• Raw data:

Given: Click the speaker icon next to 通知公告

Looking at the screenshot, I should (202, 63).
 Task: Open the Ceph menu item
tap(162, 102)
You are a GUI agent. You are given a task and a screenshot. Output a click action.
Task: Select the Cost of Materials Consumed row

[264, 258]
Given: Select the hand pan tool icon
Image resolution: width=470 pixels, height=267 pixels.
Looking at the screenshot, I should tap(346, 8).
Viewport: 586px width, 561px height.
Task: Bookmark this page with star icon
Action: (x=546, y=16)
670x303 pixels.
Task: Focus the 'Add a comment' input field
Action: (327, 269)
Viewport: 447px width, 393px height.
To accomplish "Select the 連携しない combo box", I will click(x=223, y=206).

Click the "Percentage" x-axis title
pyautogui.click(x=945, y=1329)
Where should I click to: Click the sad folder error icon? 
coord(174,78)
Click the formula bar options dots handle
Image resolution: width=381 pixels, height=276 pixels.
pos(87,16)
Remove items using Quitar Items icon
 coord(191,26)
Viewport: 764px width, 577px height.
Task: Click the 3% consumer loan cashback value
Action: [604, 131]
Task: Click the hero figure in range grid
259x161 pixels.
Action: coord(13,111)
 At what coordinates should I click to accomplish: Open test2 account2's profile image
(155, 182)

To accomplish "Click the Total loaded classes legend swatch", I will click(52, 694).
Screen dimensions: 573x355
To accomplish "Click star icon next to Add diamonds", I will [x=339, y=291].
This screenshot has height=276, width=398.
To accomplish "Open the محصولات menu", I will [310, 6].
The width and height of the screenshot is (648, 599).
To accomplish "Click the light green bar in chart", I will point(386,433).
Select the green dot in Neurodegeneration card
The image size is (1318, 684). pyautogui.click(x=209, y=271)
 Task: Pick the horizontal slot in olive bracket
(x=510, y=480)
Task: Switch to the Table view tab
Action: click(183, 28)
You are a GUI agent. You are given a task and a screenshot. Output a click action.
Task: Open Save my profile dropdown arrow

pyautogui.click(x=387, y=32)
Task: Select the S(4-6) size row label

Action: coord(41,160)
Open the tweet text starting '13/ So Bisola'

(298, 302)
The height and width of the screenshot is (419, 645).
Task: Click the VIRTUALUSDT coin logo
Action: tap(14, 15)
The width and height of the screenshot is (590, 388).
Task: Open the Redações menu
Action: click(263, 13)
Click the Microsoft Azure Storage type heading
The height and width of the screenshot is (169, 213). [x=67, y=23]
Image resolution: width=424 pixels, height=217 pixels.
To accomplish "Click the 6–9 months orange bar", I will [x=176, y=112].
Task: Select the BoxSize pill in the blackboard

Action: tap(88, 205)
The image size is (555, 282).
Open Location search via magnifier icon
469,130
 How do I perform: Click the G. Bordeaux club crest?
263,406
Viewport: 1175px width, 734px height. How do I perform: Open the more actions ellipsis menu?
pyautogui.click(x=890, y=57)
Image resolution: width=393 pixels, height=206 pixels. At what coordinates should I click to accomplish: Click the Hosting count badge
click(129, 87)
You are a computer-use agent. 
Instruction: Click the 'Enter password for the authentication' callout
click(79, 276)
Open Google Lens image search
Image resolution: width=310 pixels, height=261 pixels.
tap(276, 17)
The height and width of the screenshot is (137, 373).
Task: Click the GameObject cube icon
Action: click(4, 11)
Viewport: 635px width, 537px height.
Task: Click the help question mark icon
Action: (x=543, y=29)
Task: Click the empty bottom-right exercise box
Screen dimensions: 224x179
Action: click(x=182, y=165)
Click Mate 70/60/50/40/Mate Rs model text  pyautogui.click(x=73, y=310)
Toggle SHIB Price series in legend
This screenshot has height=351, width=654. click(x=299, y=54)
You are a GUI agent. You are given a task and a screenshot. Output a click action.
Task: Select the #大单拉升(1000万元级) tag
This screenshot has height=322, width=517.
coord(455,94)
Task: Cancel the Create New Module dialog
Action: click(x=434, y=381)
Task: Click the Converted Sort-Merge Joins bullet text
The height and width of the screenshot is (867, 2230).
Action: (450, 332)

• To do:
Look through the data above for the word "will". Report each line where it occurs.

• Expected answer:
To accomplish "Select the 連携しない combo box", I will click(x=223, y=206).
To accomplish "Click the Total loaded classes legend swatch", I will click(52, 694).
To accomplish "Click star icon next to Add diamonds", I will [x=339, y=291].
To accomplish "Open the محصولات menu", I will [310, 6].
To accomplish "Click the light green bar in chart", I will point(386,433).
To accomplish "Click the 6–9 months orange bar", I will [x=176, y=112].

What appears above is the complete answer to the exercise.